▶ _Excerpt provided_
No Gimmicks? Really?

In a blog yesterday and op-ed today, OMB Director Peter Orszag defended the President's health care plan as reducing "deficits by roughly $100 billion over the next ten years" without gimmicks. As he explains:

  • First, it’s true that loading savings up front and costs in later years is a time-honored budget gimmick.  It has a single purpose—to hide the ball and make programs look paid for in the near term that will in fact substantially add to the deficit over the long-term.
  • Second, it’s also true that some of savings under the health plan start sooner than the major costs in the legislation.  We can move quickly to begin identifying waste and improving quality in the current health care system, as well as make certain reforms to rebalance the tax code.  But, the major coverage expansion does not occur until 2014, in part because we need to take time to establish a system of state-based exchanges through which private insurance companies will provide quality insurance to those not getting it through their employer. Still, it is important to note that the vast majority of the savings in the next ten years occur in 2014 and thereafter.
  • Third, this is not a budget gimmick.  The purpose the tried-and-true gimmick described above is to make a proposal that adds to long-term deficits appear fiscally responsible. But if that were the course we were taking, we would expect to see a large fiscal hole at the end of the first decade and larger and larger deficits in the second decade. Instead, over the long-term, the savings under the President’s plan are expected to grow faster than the costs.  So, when the Congressional Budget Office is done with its scoring, we expect it will find that the President’s plan reduces deficits by roughly $100 billion in the first 10 years and roughly $1 trillion in the decade after that.  In other words, health reform should reduce the deficit by growing amounts over the long-term.

Put simply: Health reform will reduce the deficit in this decade, and it will reduce the deficit by even more thereafter.  There’s no gimmick in that.

This is correct, of course. There is nothing wrong with implementing different pieces of the bill as they become administratively feasible -- and the Senate bill (from which the President's plan will need to be at least deficit neutral) would technically reduce the deficit over ten years, in the tenth year, and beyond.

Stored items:
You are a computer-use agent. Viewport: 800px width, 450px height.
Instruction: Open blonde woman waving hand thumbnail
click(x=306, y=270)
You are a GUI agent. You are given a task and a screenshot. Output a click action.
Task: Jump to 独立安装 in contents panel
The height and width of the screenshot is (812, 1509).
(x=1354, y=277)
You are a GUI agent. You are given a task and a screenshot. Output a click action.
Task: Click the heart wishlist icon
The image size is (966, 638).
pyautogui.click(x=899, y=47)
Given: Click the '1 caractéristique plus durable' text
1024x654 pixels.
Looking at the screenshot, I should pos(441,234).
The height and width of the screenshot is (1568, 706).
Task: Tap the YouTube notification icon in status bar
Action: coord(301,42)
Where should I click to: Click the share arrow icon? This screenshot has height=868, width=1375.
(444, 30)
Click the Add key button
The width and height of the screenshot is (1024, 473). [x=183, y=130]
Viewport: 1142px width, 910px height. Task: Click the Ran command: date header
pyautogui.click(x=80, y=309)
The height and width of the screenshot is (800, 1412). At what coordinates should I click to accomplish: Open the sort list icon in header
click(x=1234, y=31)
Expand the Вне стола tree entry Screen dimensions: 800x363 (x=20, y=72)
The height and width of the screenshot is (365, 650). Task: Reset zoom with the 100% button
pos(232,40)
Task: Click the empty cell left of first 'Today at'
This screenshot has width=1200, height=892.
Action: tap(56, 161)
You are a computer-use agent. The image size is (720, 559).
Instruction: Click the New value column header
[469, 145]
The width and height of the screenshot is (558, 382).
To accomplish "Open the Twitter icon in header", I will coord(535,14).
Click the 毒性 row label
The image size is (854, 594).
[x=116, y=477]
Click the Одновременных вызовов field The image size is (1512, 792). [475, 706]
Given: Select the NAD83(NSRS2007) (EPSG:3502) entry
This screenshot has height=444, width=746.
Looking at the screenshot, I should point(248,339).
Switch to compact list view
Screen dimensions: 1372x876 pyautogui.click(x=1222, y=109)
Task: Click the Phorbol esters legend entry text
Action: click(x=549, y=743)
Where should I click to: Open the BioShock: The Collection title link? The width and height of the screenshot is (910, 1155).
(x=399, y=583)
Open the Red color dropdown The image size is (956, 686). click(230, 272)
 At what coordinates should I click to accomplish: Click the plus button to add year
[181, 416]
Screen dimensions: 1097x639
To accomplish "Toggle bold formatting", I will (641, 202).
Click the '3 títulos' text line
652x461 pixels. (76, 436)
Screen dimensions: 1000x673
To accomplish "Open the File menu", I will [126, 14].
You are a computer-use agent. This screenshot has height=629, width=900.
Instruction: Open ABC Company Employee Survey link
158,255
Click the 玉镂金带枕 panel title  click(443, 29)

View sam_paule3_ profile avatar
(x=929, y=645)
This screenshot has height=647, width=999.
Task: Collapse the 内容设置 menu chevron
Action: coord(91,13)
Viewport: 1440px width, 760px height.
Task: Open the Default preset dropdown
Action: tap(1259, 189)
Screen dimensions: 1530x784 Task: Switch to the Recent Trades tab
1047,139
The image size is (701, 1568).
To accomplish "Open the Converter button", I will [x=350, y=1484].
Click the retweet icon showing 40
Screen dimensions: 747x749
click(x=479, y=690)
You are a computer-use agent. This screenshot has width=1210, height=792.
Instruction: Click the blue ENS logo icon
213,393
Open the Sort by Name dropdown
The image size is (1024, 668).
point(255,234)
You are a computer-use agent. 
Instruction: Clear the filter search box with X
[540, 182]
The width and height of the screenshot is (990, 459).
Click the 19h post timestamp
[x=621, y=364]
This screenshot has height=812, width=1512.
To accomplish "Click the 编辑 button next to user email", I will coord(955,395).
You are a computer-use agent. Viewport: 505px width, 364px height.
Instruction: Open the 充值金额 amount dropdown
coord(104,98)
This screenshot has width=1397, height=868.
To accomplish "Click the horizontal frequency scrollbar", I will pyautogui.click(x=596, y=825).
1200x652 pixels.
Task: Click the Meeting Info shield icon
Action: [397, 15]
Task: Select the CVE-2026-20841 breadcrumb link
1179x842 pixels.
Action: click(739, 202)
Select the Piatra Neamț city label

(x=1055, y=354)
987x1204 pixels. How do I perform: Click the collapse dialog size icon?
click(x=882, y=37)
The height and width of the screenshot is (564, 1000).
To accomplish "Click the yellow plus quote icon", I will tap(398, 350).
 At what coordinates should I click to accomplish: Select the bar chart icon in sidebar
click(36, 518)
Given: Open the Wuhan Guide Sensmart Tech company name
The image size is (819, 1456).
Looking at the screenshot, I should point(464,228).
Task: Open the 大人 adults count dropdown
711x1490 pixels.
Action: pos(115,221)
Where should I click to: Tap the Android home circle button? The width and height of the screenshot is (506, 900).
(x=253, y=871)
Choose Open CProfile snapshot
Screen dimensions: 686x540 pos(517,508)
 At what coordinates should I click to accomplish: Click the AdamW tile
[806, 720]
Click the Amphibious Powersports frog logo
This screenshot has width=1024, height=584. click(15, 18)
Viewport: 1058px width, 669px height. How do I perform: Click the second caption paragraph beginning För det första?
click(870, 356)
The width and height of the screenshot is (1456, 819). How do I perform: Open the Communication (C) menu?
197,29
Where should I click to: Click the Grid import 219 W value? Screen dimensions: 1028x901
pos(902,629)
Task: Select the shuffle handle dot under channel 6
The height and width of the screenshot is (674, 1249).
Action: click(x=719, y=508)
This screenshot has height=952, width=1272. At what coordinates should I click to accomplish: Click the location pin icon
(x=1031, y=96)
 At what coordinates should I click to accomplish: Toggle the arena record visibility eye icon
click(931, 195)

▶ _Exercise prompt_
Continue the commentary on Peter Orszag's defense of the health care plan's deficit figures, picking up after its final sentence.

▶ _Task response_
But that doesn't mean there are no gimmicks.

For one, Orszag claims the coverage portion of the bill doesn't begin until 2014 "because we need to take time to establish a system of state-based exchanges." Perhaps, but earlier versions of the bill started the coverage piece in January 2013. The start date was moved back twice, first to the middle of 2013 and then to January of 2014. The purpose of this was not to mask deficit impact of the bill as some critics claim, but rather mask the gross cost. Moving the start date allowed the coverage provisions to come in at $871 billion over ten years -- below the $900 billion threshold set by President Obama.

And the bill includes at least two other gimmicks (which we warn about here, and discuss in detail here).

The first is the inclusion of something called the CLASS Act. This long-term care insurance programs appears to reduce deficits over the first decade; but this is because of a five-year vesting period in which premiums are coming in, but benefits are not being paid. Eventually, all the revenue raised from the CLASS Act will be spent -- plus interest. And due to some design flaws, some experts believe it will need to seek new sources of revenue (or borrowing) to remain sustainable. (In fairness, the President has said that the CLASS Act would be made more sustainable under his plan -- although we have not seen all the details of this).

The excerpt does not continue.